Steps to Creating a Debt Reduction Plan


A debt reduction plan is usually generated by debt settlement firms. They work with credit card issuers and collection agencies so that they can help reduce your debt balance. This does not mean that you cannot do this by yourself, however. As a matter of fact, you can create your own debt reduction plan if you are not ready to get outside help from professionals.

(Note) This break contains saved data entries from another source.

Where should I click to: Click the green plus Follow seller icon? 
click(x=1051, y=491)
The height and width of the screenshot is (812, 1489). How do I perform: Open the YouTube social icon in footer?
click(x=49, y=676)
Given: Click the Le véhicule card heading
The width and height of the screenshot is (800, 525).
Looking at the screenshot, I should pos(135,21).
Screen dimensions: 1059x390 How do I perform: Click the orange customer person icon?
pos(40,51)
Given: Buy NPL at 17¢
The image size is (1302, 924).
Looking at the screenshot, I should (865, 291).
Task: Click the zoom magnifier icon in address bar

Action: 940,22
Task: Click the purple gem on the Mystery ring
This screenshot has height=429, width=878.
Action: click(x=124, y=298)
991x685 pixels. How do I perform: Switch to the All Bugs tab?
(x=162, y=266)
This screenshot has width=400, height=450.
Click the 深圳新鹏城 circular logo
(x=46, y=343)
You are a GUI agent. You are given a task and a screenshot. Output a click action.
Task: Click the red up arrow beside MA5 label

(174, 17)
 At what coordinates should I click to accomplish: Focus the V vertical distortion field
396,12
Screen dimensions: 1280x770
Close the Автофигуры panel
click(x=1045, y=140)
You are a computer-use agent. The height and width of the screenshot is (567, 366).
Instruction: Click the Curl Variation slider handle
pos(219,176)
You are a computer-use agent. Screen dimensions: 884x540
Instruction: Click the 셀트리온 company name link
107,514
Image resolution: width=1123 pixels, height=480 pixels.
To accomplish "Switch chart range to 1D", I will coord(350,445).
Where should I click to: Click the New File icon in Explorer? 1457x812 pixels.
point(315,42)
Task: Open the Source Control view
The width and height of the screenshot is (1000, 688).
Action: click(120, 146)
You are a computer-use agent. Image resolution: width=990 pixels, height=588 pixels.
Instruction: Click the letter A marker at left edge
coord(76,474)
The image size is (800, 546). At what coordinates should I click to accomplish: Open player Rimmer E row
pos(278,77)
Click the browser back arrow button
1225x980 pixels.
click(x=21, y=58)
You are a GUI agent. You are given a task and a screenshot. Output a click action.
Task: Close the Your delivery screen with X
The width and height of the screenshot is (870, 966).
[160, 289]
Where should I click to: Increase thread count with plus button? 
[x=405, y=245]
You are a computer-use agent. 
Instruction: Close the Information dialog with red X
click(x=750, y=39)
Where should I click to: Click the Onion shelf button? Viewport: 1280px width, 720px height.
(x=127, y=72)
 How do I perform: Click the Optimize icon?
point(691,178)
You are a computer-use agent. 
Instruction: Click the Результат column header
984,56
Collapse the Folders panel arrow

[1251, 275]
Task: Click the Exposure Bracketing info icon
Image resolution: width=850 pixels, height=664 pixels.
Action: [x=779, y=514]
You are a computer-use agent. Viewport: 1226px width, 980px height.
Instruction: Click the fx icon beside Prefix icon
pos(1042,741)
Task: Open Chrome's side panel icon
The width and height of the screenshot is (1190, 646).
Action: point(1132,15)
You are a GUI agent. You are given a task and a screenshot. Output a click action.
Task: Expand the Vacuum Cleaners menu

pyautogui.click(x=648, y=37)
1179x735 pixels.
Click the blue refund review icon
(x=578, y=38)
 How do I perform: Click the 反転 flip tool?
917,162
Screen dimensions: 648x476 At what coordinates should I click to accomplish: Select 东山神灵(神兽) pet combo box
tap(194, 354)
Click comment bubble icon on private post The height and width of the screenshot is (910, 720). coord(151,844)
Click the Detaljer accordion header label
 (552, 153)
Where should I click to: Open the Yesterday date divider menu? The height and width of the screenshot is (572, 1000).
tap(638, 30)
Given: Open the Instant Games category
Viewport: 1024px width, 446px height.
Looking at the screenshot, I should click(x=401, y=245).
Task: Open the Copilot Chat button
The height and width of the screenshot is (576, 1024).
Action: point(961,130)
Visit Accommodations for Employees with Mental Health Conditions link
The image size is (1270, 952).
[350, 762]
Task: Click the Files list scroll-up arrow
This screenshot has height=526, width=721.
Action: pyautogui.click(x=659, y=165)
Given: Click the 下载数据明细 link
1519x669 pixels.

Here are simple steps that you can follow to trim down your financial liabilities and eventually get rid of debt:

Step 1

Before you begin creating your debt reduction program, make sure that your bills, your bank statements, your paycheck records, and your budget plan are with you.

Step 2

Know how much you really owe. Do not rely on your memory or even make an estimate about your debt. Calculate how much you need to pay each month. You also have to examine the interest, penalties, and other fees that you are currently facing.

Step 3

If you do not have a budget yet, this is the time that you create one. Your financial plan should include your household budget which covers your income and all outgoing cash. You can only reduce debt if you know how much money you have in your wallet or savings account. To do this, you need to subtract all your expenses from your remaining cash. The higher the number, the better your situation is.

Step 4

Find out the magnitude of your problem. Taking into account the number you got in step 3, you will know whether you can easily get out of your debt or not. If you have enough money, it is time to repay your bills.

Step 5

Look at your bills and determine which debt has the highest interest rate. This is the credit card or the loan that you will need to pay first. This is important since the longer you prolong the repayment, the higher the debt becomes due to the interest rate.

In some cases particularly when you do not have enough money for the time being, choose the account that has the lowest balance. Some people need motivation to keep going with their debt repayment. If you pay off the account with the lowest balance, you will quickly see that you are progressing towards your goal.

Step 6

Quit spending too much. You are in financial crisis and it makes no sense to keep on spending more cash. Aside from that, you may want to take a look into your items. If there are products that you no longer use, you can put them up for sale online or at a yard sale. You can also look for coupons and discount vouchers. These small things can actually help you a lot especially on your everyday purchases.

Step 7

Consider debt consolidation procedures. There are some ways that you can perform yourself without the help of experts. These include applying for a new credit card that offers balance transfers. Make sure the balance transfer rate is zero percent and has a long introductory period. This will be useful if you have many debts to cover. Bear in mind that the purpose of the card is to reduce the interest rates of your previous accounts. Therefore, it is not advised that you use it for purchases.